Em rede social, secretário do Meio Ambiente afirma que está ‘desistindo oficialmente’ da construção. Em 2019, G1 mostrou que empresa vencedora da licitação tinha capital social menor do que o previsto em contrato; MPF investigava contratação.

A Secretaria Municipal de Meio Ambiente e a Prefeitura do Rio pediram ao Instituto Estadual do Ambiente (INEA) o arquivamento do processo de licença prévia da construção do Autódromo Internacional de Deodoro.

Em ofício enviado no último dia 29, o secretário Eduardo Cavaliere afirma que a Floresta do Camboatá, onde o autódromo seria construído, “é um patrimônio ambiental único da cidade”.

O documento afirma ainda que se trata de um santuário com fragmentos florestais com diversas espécies de fauna e flora, muitas delas ameaçadas de extinção.

Em uma rede social, Cavaliere afirmou que está “desistindo oficialmente da construção do Autódromo Internacional do Rio”.

Em junho de 2019, o G1 mostrou as suspeitas sobre a licitação.
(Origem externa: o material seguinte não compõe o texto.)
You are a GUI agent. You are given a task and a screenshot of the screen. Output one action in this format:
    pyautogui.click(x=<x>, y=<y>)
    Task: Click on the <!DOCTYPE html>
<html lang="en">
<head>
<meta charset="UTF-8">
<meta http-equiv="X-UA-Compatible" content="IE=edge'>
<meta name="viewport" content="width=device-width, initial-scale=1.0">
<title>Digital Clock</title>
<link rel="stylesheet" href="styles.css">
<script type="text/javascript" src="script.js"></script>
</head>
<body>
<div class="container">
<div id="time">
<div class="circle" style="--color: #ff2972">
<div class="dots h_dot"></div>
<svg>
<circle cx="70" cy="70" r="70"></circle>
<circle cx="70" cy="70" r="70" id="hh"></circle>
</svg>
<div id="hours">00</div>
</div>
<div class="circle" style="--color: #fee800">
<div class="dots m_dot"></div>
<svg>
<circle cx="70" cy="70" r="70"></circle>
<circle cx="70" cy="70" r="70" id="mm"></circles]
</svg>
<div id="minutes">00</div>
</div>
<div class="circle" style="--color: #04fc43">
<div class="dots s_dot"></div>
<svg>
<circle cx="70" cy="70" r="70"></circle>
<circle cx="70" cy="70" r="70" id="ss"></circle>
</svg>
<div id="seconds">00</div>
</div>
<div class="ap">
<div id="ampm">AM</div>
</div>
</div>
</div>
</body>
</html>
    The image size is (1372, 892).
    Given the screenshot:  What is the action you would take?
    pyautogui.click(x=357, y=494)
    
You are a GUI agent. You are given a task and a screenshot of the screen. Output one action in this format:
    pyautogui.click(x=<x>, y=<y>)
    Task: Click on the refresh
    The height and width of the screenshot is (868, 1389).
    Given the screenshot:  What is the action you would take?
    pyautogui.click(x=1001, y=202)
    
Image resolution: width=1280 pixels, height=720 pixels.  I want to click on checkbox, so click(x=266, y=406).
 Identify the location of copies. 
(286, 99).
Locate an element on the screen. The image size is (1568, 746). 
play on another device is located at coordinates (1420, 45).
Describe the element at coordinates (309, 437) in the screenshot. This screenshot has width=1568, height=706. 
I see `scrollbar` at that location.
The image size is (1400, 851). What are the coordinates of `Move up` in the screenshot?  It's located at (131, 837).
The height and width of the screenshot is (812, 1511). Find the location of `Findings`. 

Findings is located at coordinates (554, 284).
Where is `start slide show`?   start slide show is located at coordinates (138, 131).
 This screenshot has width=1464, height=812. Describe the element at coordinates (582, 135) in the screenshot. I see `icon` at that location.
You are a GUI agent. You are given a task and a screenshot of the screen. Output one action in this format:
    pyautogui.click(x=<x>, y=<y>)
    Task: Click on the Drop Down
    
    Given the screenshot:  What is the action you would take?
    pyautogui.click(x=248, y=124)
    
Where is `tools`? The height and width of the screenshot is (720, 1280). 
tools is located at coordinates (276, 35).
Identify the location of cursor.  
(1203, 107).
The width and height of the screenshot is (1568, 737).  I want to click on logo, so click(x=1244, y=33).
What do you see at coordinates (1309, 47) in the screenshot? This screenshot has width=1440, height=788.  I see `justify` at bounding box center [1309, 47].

A vencedora, a Rio Motorpark, foi criada 11 dias antes da concorrência e tinha capital social de R$ 100 mil, embora o mínimo exigido fosse de R$ 69,7 milhões.

O presidente da empresa que ganhou a licitação para construir e administrar o autódromo de Deodoro, na Zona Oeste do Rio de Janeiro, é também sócio da empresa que fez estudos que embasaram o edital da concorrência.

Vencedora da licitação do autódromo de Deodoro, a Rio Motorpark apresentou como garantia à Prefeitura do Rio uma carta-fiança de quase R$ 7 milhões do Maxximus Bank, empresa que não é uma instituição autorizada pelo Banco Central. A prefeitura aceitou a garantia e afirmou, em nota, que a empresa era um “banco de primeira linha”. A própria Maxximus negou ao G1 que seja um banco.

Em maio daquele ano, o presidente Jair Bolsonaro (sem partido) defendeu a construção e disse que o Rio voltaria a sediar o GP de Fórmula 1.

“Por ocasião da Fórmula 1 do ano que vem, ela será realizada no Brasil e no caso no Rio de Janeiro. São milhares de empregos, o setor hoteleiro feliz, com toda a certeza, sete mil empregos direto e indiretos que permanecerão para sempre. Ou seja, ganha o Rio de Janeiro, ganha o Brasil (…) Sem nenhum dinheiro público”, disse o presidente.